キング・ソロモン ★★☆
(King Solomon's Mines)

1950 US
監督:コンプトン・ベネット、アンドリュー・マートン
出演:スチュワート・グレンジャー、デボラ・カー、リチャード・カールソン

左:スチュワート・グレンジャー、中:デボラ・カー、右:リチャード・カールソン

 1950年代と言えばカラー映画がいよいよ本格化しつつあった時代であり、何はともあれ総天然色カラー映画が持つ独自の新しいエンターテインメント性を最大限に引き出すことを狙った映画が少なからず製作されるようになった。では総天然色カラー画像により得られる効果を最大限に活かせるジャンルとは一体どのようなジャンルを指すのだろうか。その回答の1つがこの「キング・ソロモン」という映画である。「キング・ソロモン」は、全編がアフリカで撮影された映画であり、アフリカが持つ大自然を余すところなく捉えようという意図が透けて見えるような作品である。この映画を皮切りに「アフリカの女王」(1951)、「キリマンジャロの雪」(1952)、「モガンボ」(1953)等のアフリカが舞台となる映画が続々と製作されるようになったのは、色彩豊かなエキゾチックなバックグラウンドを利用してカラー映画の最大の利点を引き出そうとしたが為であろう。いわば登場人物を中心としたフォアグラウンドのみではなく、バックグラウンドもますます大きな重要性を帯びるようになったと言えるだろう。因みに1950年代の映画の中には、エキゾチックな異国の地が舞台でなくとも色彩のゴージャスさが強調される作品が少なからず見受けられ、たとえばカラー映画の申し子とも言うべきビンセント・ミネリの作品などがその典型例である。

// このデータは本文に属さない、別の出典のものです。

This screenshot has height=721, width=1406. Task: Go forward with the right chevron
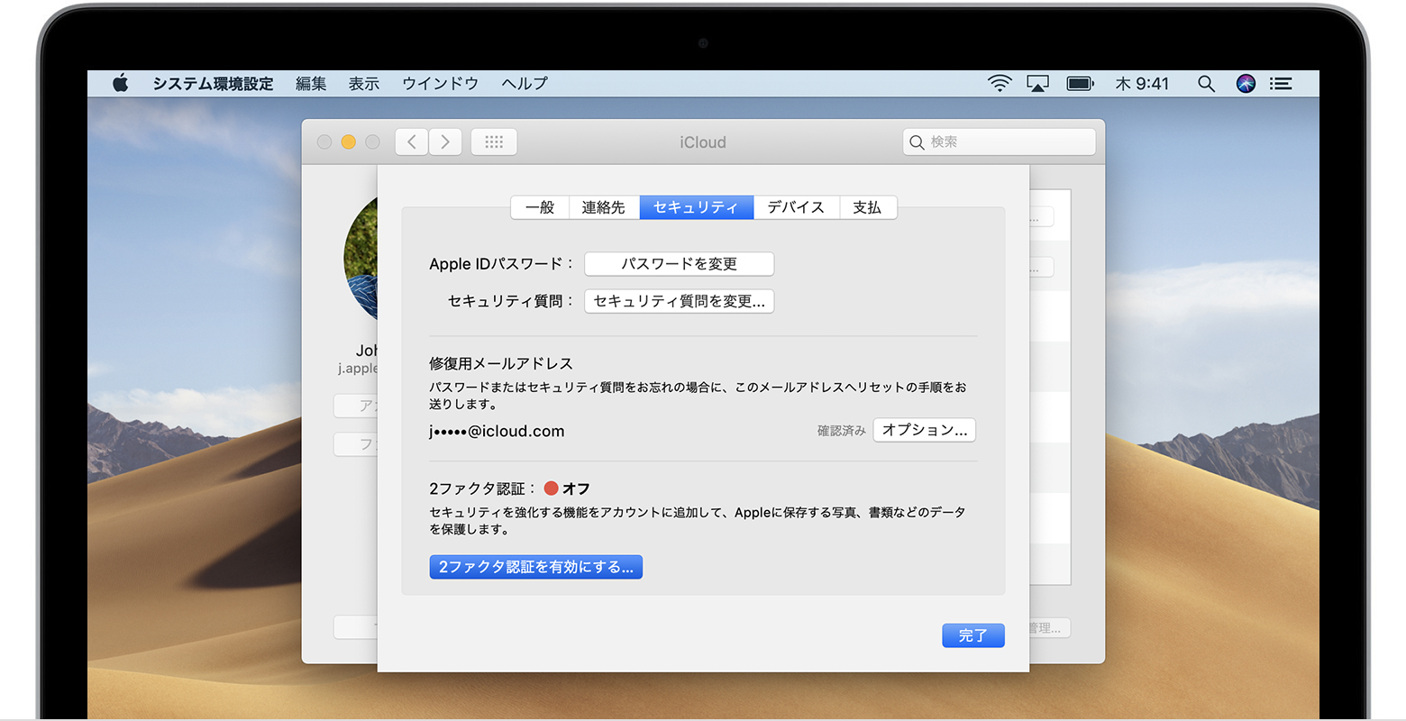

 勿論それ以前の時代から冒険活劇においては重要な要素であったとはいえ、色彩だけではなく動きもより大きな意味を持つようになった。それは何故かというと、単純に言えばカメラが捕らえるべき空間が拡がったからであり、冒険活劇といえどもスタジオ内で撮影されたものとアフリカのような広大なバックグラウンドが背景となる場合とでは、動きそのものの意味合いも変わってくるからである。すなわち単なる個々の登場人物のフォアグラウンドにおける視覚的な動きのみならず、バックグラウンドまでをも巻き込んだ大掛かりで圧倒的な臨場感を伴った動きが1950年代に入ると重要視されるようになる。たとえば1950年代に数多く製作されるようになったスペクタクル史劇では、ローマの精鋭軍団の兵士の行進は言うまでもなく、群衆ですら圧倒的な臨場感を伴って捉えられるべき対象として扱われるようになる。臨場感が取沙汰されるには、臨場感の有無によってオーディエンスに与える効果が全く異なるような環境がバックグラウンドとして提示されなければ全く意味をなさないが、その典型例が「キング・ソロモン」での雄大な自然をバックとした動物達のスタンピードシーンであり、このシーンの持つ臨場感が当時の観客の度胆を抜いたであろうことは想像に難くない。大袈裟に言えばスタジオ内でのチャンバラ劇とは次元の異なる世界がここに拓けたと言えるかもしれない。このシーンは、現代の映画が臨場感を重視し視覚効果や音響効果を駆使するのと或る意味で軌を一にするところがあり、エンターテインメントとは何かという点に関して未来先取り的な面すらあったと言えるだろう。

 ところで、この映画が製作された1950年という年は、本格化していなかったとはいえカラー技術に関しては既に商用化されてから10年以上が経過していたが、ワイドスクリーン技術に関しては最初のワイドスクリーン映画「聖衣」(1953)が出現するよりも数年前であった。従ってもし数年後にこの作品が製作されていたならば、遠景をワイドに活かせる横縦比2.35:1或いは2.55:1のワイドスクリーンで撮影されたであろうことは間違いないように思われるが、残念ながらそれには時期尚早であった為にスタンダードサイズにより撮影されている。時折アフリカの持つワイドな遠景を捉えきれてはいないように見えるシーンを見ていると、この作品がワイドスクリーンで撮影されていたならばより素晴らしかっただろうと思わせるが、それはないものねだりというものだろう。勿論ワイドスクリーンの白黒映画も存在するが、カラー映画が本格化してこそワイドスクリーン技術も最大限の効果を発揮出来るはずであり、それには数年早かったというのはこの映画にとっては不運である。しかしながらいずれにしても、後の「インディ・ジョーンズ」シリーズ等の冒険活劇映画に少なからず影響を与えたであろうことが容易に想像され、この作品がエポックメイキングな映画の1つであったことには間違いがない。

※当レビューは、「ITエンジニアの目で見た映画文化史」として一旦書籍化された内容により再更新した為、他の多くのレビューとは異なり「だ、である」調で書かれています。